Fresh from resounding wins in New York's primaries, Democrat Hillary Clinton and Republican Donald Trump declared they were on the way to locking up their parties' nominations, and turned Wednesday to the next critical round of presidential campaign contests.
Tuesday's election routs on their home turf re-set the presidential race, as Clinton halted rival Bernie Sanders' multi-state winning streak.
Trump also righted his ship, after a series of losses to Ted Cruz that have raised the specter of a bruising nomination endgame playing out at the Republican convention in July.
"The race for the Democratic nomination is in the home stretch, and victory is in sight," Clinton told jubilant supporters late Tuesday in Manhattan.
The former secretary of state, first lady and senator from New York, who campaigned in Pennsylvania on Wednesday, widened her already substantial delegate lead by securing 57.9 percent of the vote.
Vermont Senator Sanders received 42.1 percent -- clearly a letdown for a campaign which had predicted a strong showing.
In her victory speech, the 68-year-old Clinton shifted her focus to the general election match-up with Republicans, extending an olive branch to Sanders supporters after a tense New York primary.
"To all the people that supported Senator Sanders, I believe there's much more that unites us than divides us," said Clinton.
Sanders, for his part, insisted that he would rebound in the upcoming primaries.

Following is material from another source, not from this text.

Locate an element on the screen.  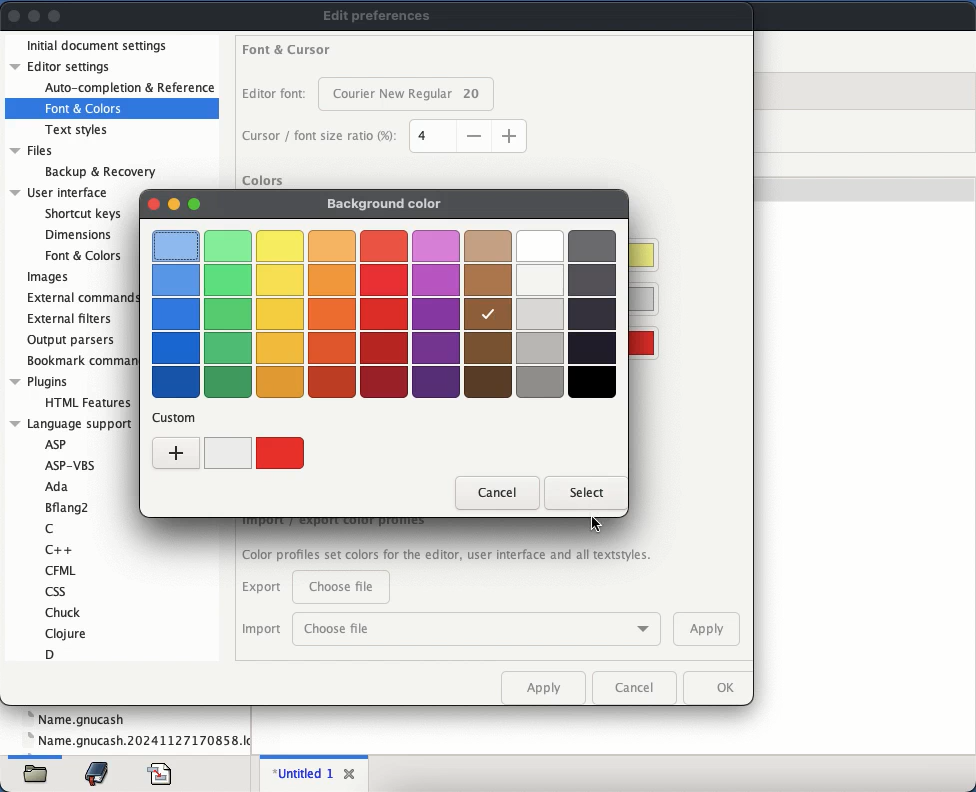
User interface is located at coordinates (60, 192).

"We think we have a path to victory," the 74-year old Sanders told reporters.
The self-declared democratic socialist planned to return to campaign trail Thursday, with stops in Pennsylvania, which plans to hold its vote on April 26 -- the same date as elections in Connecticut, Delaware, Maryland and Rhode Island.
- US 'going to hell' -
Trump scored a blowout victory Tuesday with 60.5 percent of the vote -- more than the combined vote percentages of Ohio Governor John Kasich and Cruz, an arch-conservative senator from Texas who was thumped by voters after daring to criticize "New York values."

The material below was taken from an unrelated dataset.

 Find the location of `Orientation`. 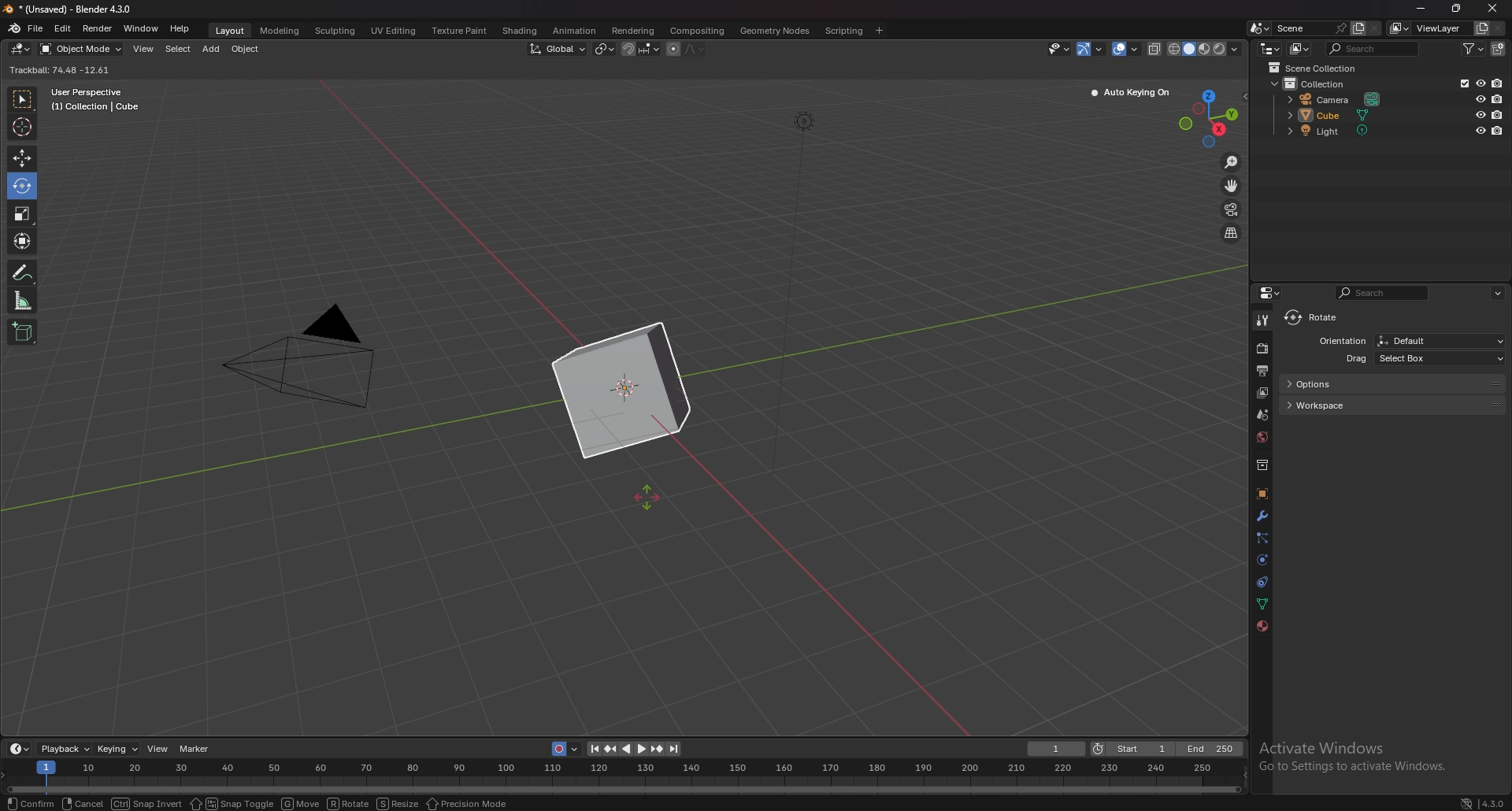

Orientation is located at coordinates (1341, 340).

"Senator Cruz is just about mathematically eliminated" from the nominations race, a confident Trump said, noting his own campaign is nearly 300 delegates ahead after securing at least 89 of the 95 New York delegates at stake.
Trump's provocative candidacy has appalled establishment Republicans, many of whom have joined an effort to block him from winning the nomination.
While Trump, 69, had toned down his divisive rhetoric in recent days, he returned to his fiery bravado and harsh name-calling Wednesday at a rowdy rally in Indiana, which votes early next month.
"I'm millions of votes ahead of lyin' Ted Cruz," he boomed, before taking aim at "crooked Hillary."
And the political outsider doubled down on his claim that the system for picking delegates who ultimately will choose the Republican nominee is fixed.
"It's a rigged, crooked system that's designed so that the bosses can pick whoever they want," he said.
Trump also attacked the country's "stupid" leaders, and their inability to secure strong trade deals, negotiate successfully with China, or defeat what he described as radical Islamic terrorism.
"Our country is going to hell," Trump said.
The rally was interrupted several times by protesters, with Trump repeatedly yelling: "Get 'em outta here!"
Even with his New York victory, Trump is hardly assured of reaching the 1,237 delegates needed to win the Republican nomination outright before the convention in Cleveland.
He has now won 846 delegates, according to CNN's tally, with some 670 delegates at stake in the remaining 15 Republican primaries. Cruz so far has 563, while Kasich has 147.
- 'Nobody' getting to 1,237 -
Even though he trails Trump, Cruz's campaign has shown more savvy in working the complex delegate system.
Cruz, angling for a contested convention, downplayed Trump's New York performance and insisted that no one has a path to outright victory.
"Nobody is getting to 1,237," Cruz told reporters in Hershey, Pennsylvania, adding that the race is "headed to a contested convention."
But Trump's campaign sees it differently, according to an internal memo distributed late Tuesday of talking points for Trump surrogates to use in media appearances.
"Our projections call for us to accumulate over 1,400 delegates and thus a first ballot nomination win in Cleveland," read the memo, a copy of which was obtained by The Washington Post.